Mr. Stephens declined to comment on the terms of the deal.

Avangrid is a subsidiary of Iberdrola Group, a company with more than 14,000 megawatts of renewable energy sites spread across a dozen countries, according to the company’s website. Avangrid’s main focus has been land-based turbines. It has 60 renewable energy projects across the country, the website states.

News of the partnership comes one week after an initial request for proposals was issued for the state’s three utilities — Eversource, National Grid, and Unitil — to purchase power from an offshore wind farm.

In 2016, the state passed legislation requiring the utilities to purchase up to 1,600 megawatts of electricity from renewables by 2027. That’s enough energy to power 750,000 homes in Massachusetts.

Last week’s launch of the RFP process sets a lengthy process in motion. Final RFPs are expected to go out at the end of June, with a contract awarded by the state Department of Public Utilities by Nov. 1, 2018. Companies are expected to file bids to generate up to 400 megawatts of electricity in the initial phase, although bids of up to 800 megawatts will be accepted if the evaluation team determines that larger-scaled proposals produce economic benefits for ratepayers.

“It’s coincidental,” Lars Thaaning Pederson, co-CEO of Copenhagen Offshore Partners, said of the timing of partnership and the RFP process. The partnership with Avangrid gives the project greater financial strength, he noted: “We have strong resources to draw on.”

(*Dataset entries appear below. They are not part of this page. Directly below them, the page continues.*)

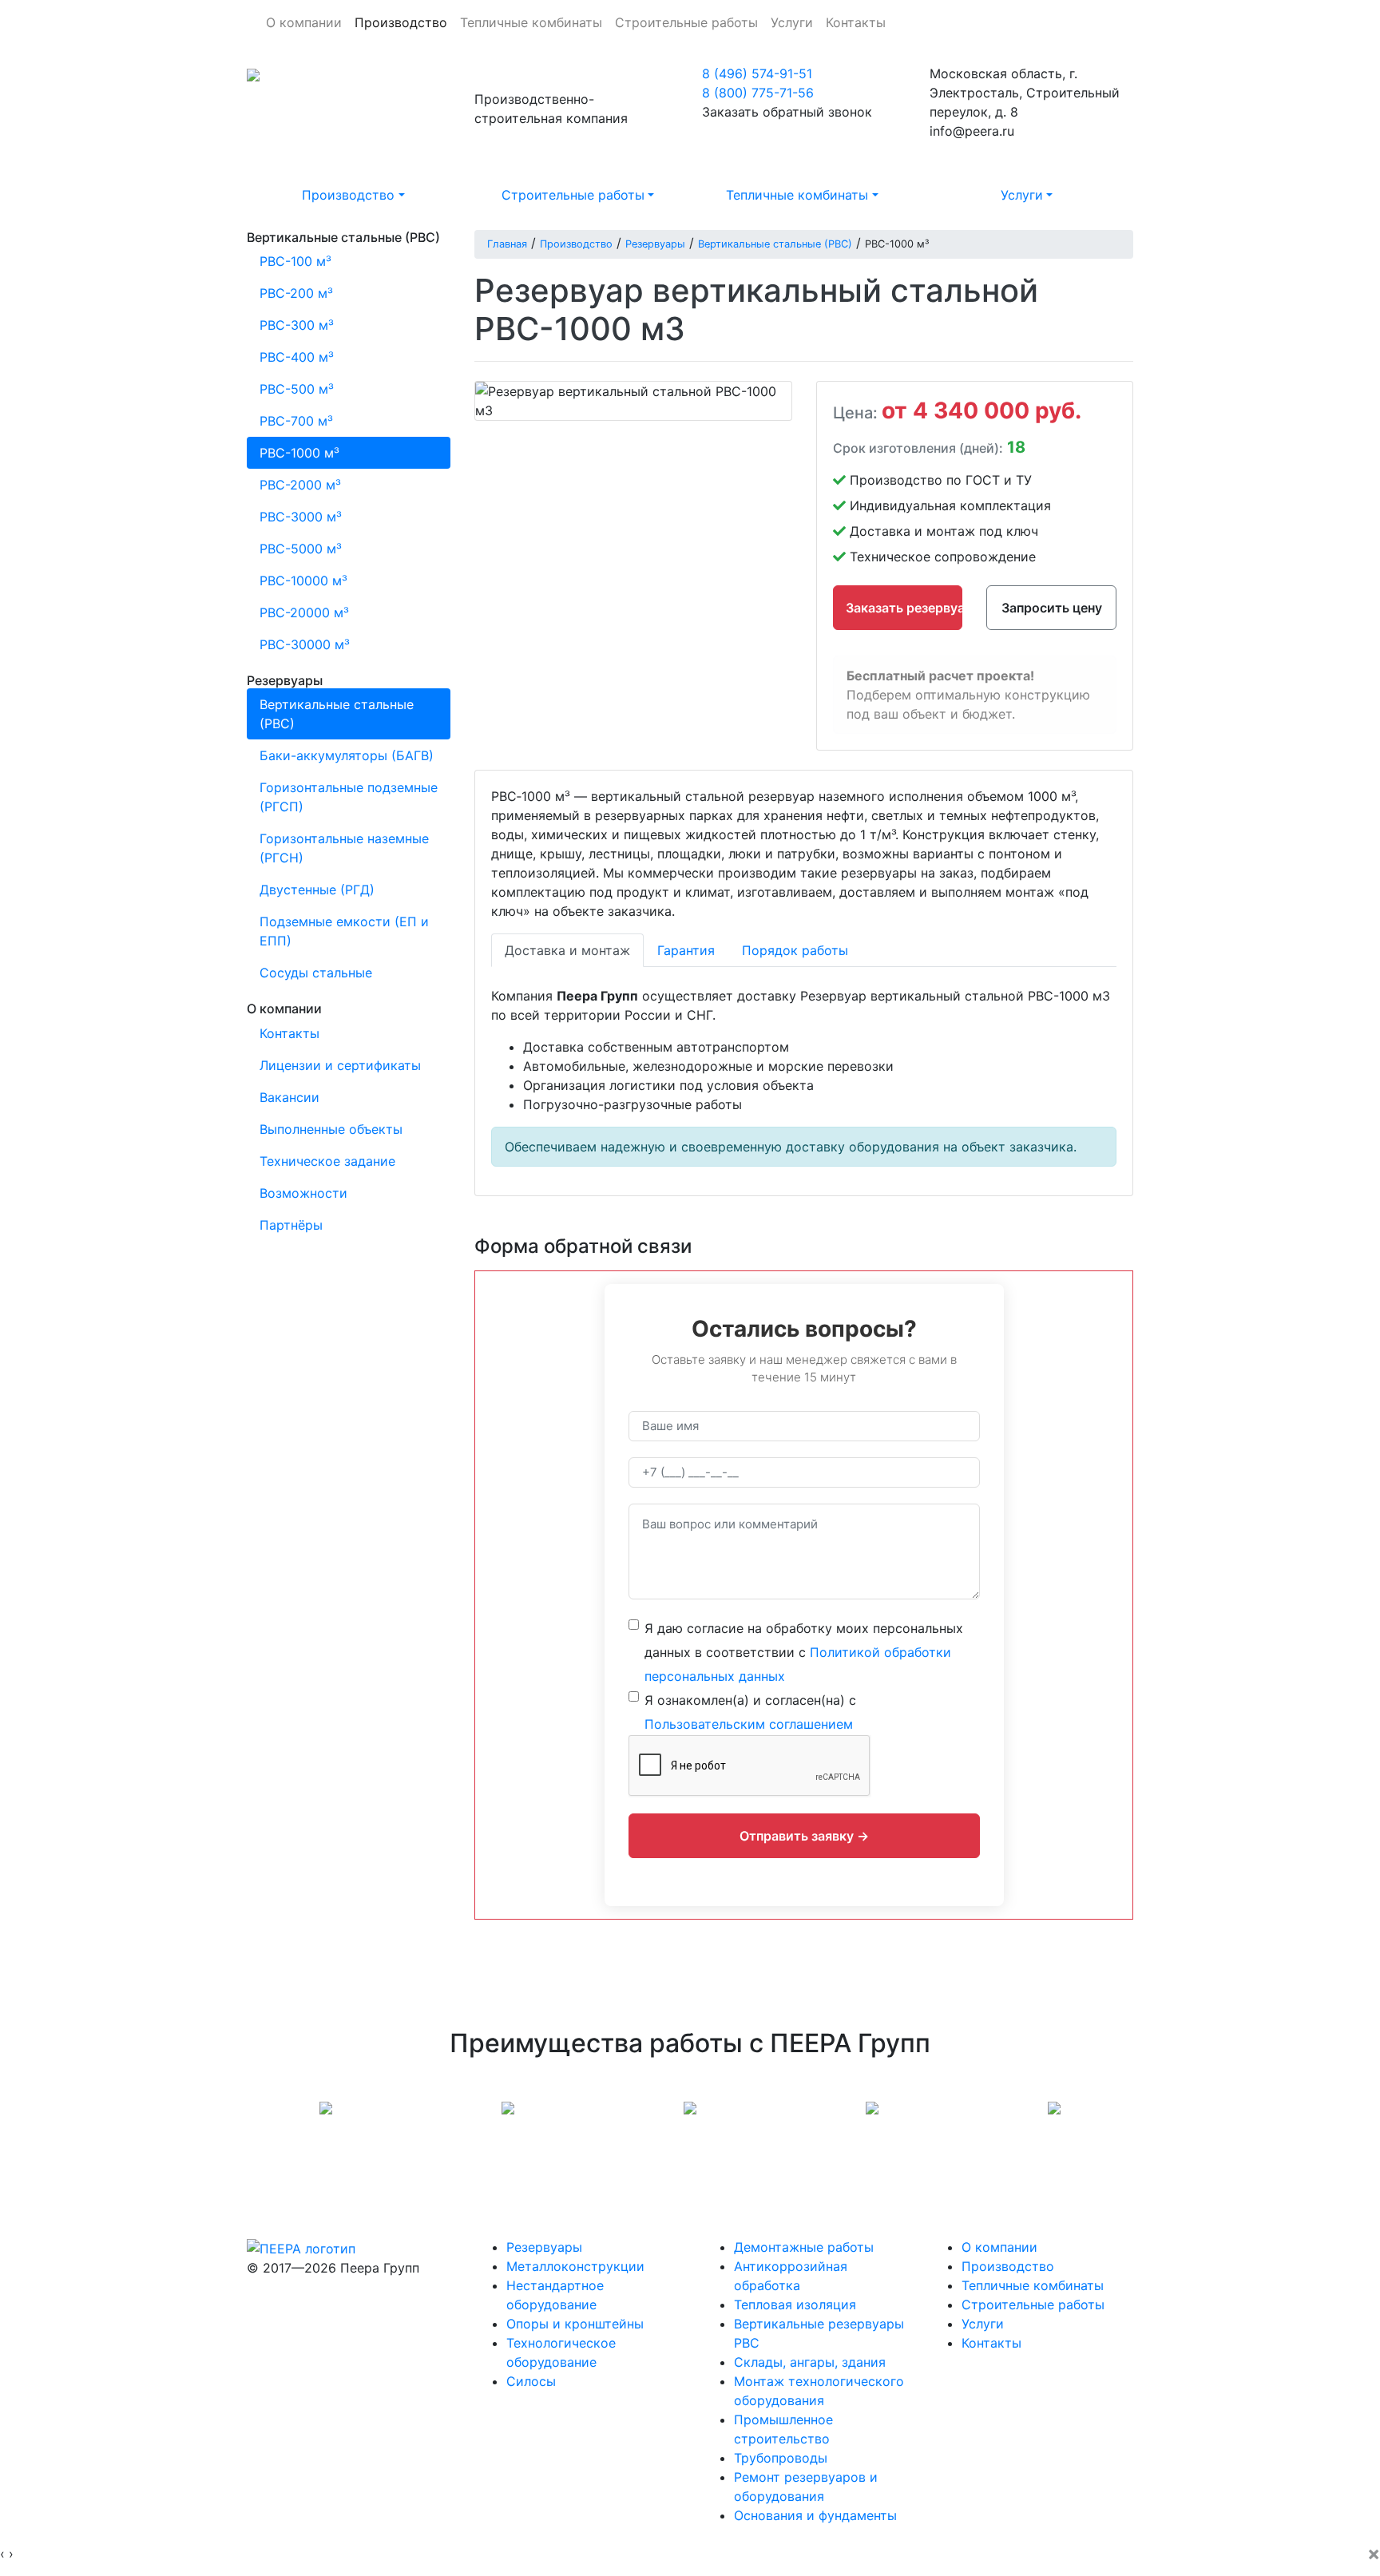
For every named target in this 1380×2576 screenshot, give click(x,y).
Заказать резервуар (904, 608)
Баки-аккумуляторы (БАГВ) (347, 755)
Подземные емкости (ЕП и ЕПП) (344, 931)
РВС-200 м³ (296, 293)
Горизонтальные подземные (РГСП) (349, 796)
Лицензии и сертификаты (340, 1065)
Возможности (303, 1193)
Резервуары (544, 2247)
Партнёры (291, 1225)
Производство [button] (348, 195)
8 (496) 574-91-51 (757, 73)
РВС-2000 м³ (300, 485)
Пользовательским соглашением (748, 1724)
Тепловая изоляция (795, 2304)
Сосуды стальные (316, 973)
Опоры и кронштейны (575, 2324)
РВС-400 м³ (297, 357)
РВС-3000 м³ (301, 517)
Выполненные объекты (331, 1129)
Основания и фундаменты (815, 2515)
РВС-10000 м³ (303, 581)
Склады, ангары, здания (810, 2362)
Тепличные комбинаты (531, 22)
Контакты (856, 22)
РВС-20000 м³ (304, 612)
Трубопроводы (780, 2458)
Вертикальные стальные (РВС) (337, 713)
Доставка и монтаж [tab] (567, 950)
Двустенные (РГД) (317, 890)
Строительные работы (686, 22)
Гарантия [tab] (686, 950)
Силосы (531, 2381)
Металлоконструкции (575, 2266)
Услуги (792, 22)
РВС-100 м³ (295, 261)
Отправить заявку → (804, 1836)
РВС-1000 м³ (299, 453)
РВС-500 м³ (297, 389)
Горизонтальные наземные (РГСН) (344, 848)
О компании (304, 22)
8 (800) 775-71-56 (758, 93)
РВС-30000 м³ (305, 644)
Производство (401, 22)
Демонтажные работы (804, 2247)
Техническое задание (327, 1161)
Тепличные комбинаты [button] (797, 195)
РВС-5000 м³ (301, 549)
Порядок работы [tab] (795, 950)
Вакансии (289, 1097)
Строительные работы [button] (573, 195)
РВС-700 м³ (296, 421)
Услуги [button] (1022, 195)
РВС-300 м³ (297, 325)
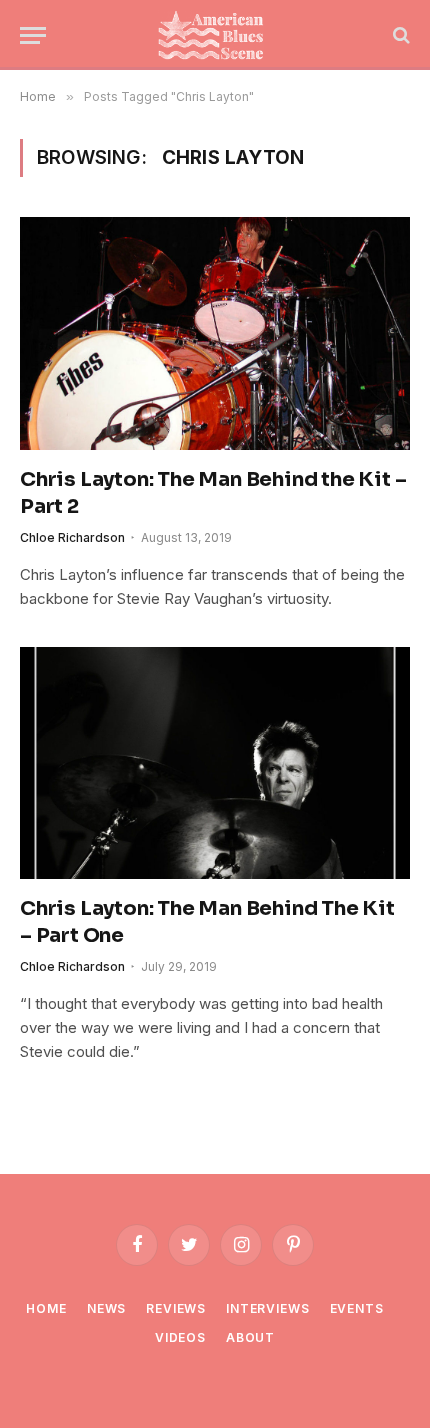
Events (357, 1308)
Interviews (267, 1308)
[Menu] (33, 35)
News (106, 1308)
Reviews (176, 1308)
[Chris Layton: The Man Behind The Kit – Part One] (215, 763)
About (250, 1337)
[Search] (399, 35)
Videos (180, 1337)
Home (46, 1308)
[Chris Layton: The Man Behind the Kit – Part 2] (215, 333)
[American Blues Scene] (215, 35)
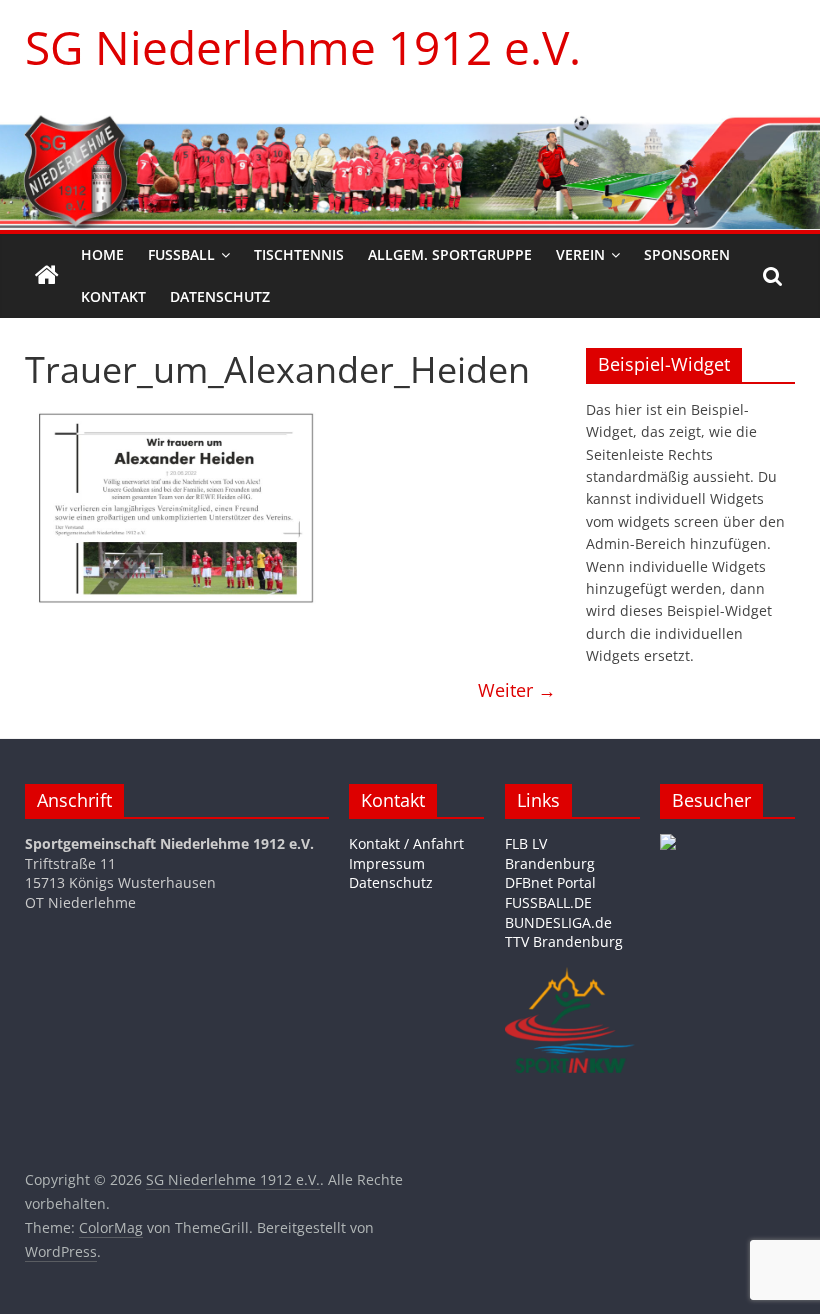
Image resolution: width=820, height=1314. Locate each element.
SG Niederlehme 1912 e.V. (303, 47)
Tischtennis (299, 254)
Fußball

The Vineyard Wind project is competing with Bay State Wind, a collaboration between DONG Energy and Eversource, and Deepwater Wind. Both companies said in separate statements released last week that they intend to be bidders.

The Vineyard Wind site is about 15 miles south of Martha’s Vineyard.

Because the lease area was established after a lengthy vetting process, it has faced little of the pushback that the Cape Wind project proposed for Nantucket Sound created for more than a decade.

“There was a lot of input in deciding what was the right area for offshore wind in Massachusetts,” Mr. Stephens said, nothing that Island towns, the Wampanoag Tribe of Gay Head (Aquinnah), and other stakeholders were included in the process.

“We heard from the fishing community, and our work with them is ongoing,” he said. “By and large, the fishing community on the Vineyard and all different ports are generally OK with this area that the task force identified.”

There is a community benefits agreement with Vineyard Power, Mr. Stephens said, that helps identify issues and areas of concern that can be addressed as the development process moves forward.